Hablo de ello porqué tengo la impresión de que este enfoque se equivoca
de mirada, de problema y, sobretodo, de interlocutores. No tenemos un
problema con el Islam, sino con los gobiernos que condenan al Islam a ser
interpretado bajo la mirada totalitaria. Manteniendo la profunda
imbecilidad política del antiamericanismo militante, Zapatero ha pensado
que el rei Fahd o el presidente de Siria o el de Irán tenían que formar
parte de la mesa redonda del nuevo mundo, como si fuera lógico que la
democracia diera patente de corso al totalitarismo. Los déspotas al estilo
rey Fahd no han formado nunca parte de ninguna solución al problema
islámico, sino que son el núcleo duro del problema, son su fuente, su
financiación, su ampara y son, hoy por hoy, la madre de todas las madres.
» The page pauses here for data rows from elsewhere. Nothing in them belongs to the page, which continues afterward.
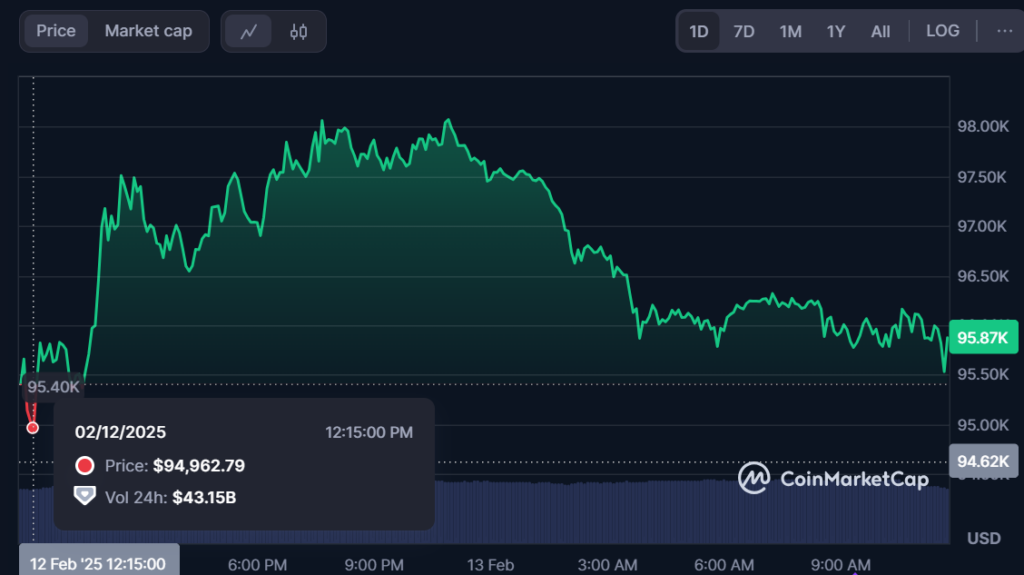Select the 1Y time range
The width and height of the screenshot is (1024, 575).
click(x=836, y=31)
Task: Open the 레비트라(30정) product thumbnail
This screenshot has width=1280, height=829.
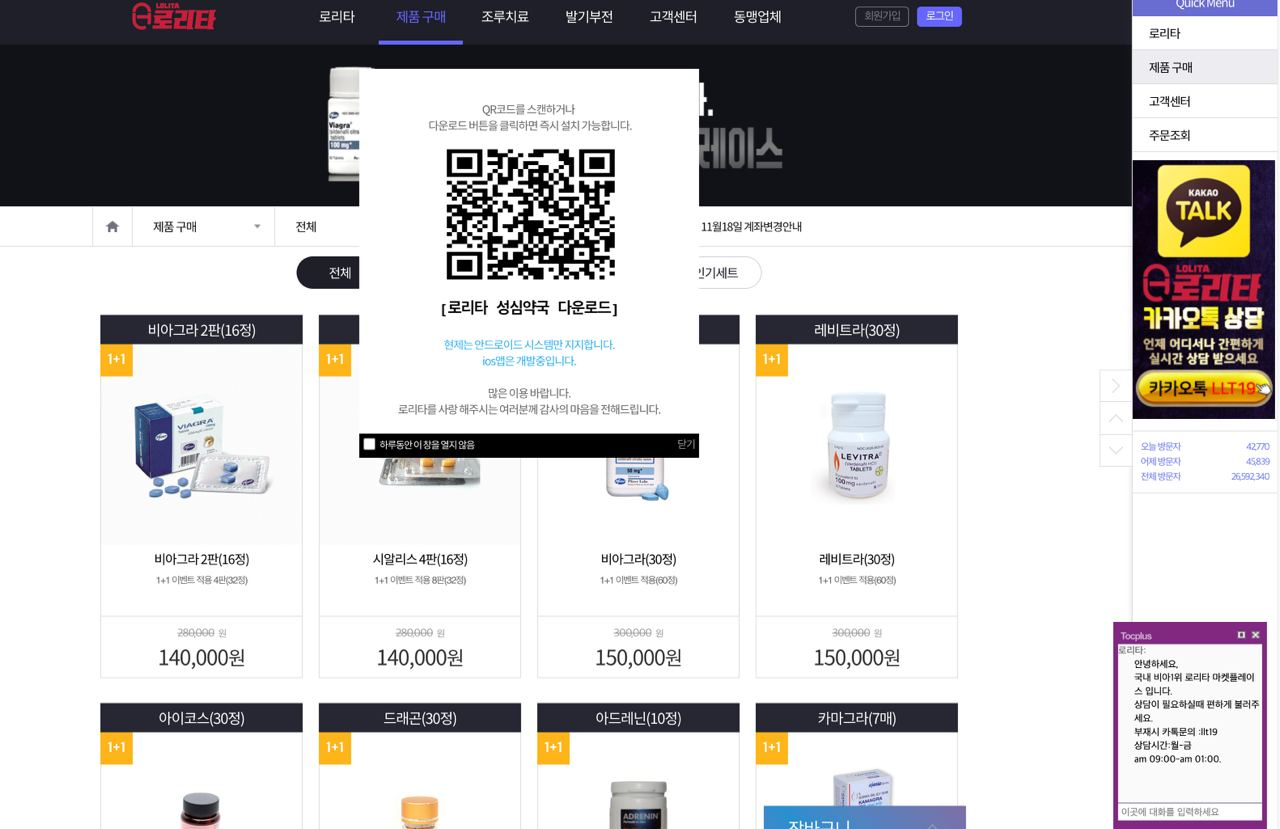Action: click(x=856, y=445)
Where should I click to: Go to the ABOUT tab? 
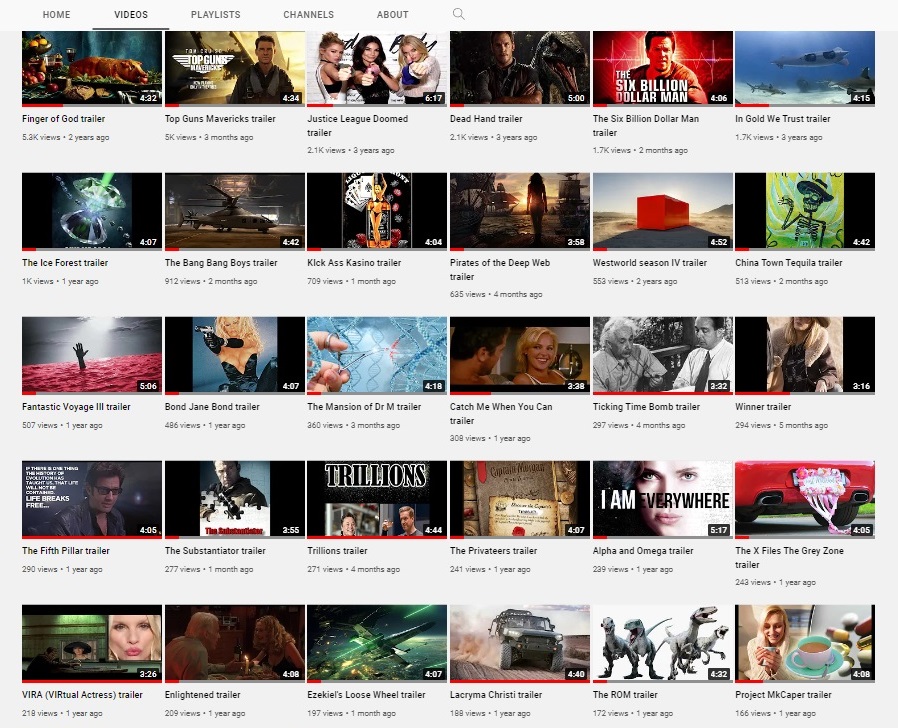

Sin embargo, Zapatero los eleva a la categoría de amigos e interlocutores,
mientras mantiene el feo a los malvados yankees. Consigue así condenar
al mundo islámico a tener, como voz y parte, a sus propios opresores, y
situa, fuera de la lógica democrática, el país más importante de la
democracia mundial. ¿Puede alguien equivocarse tanto y hacerlo con
tanta buena fe? Ciertamente, y como dice el sabio, hay algo más peligroso
que un ignorante. Un ignorante sincero.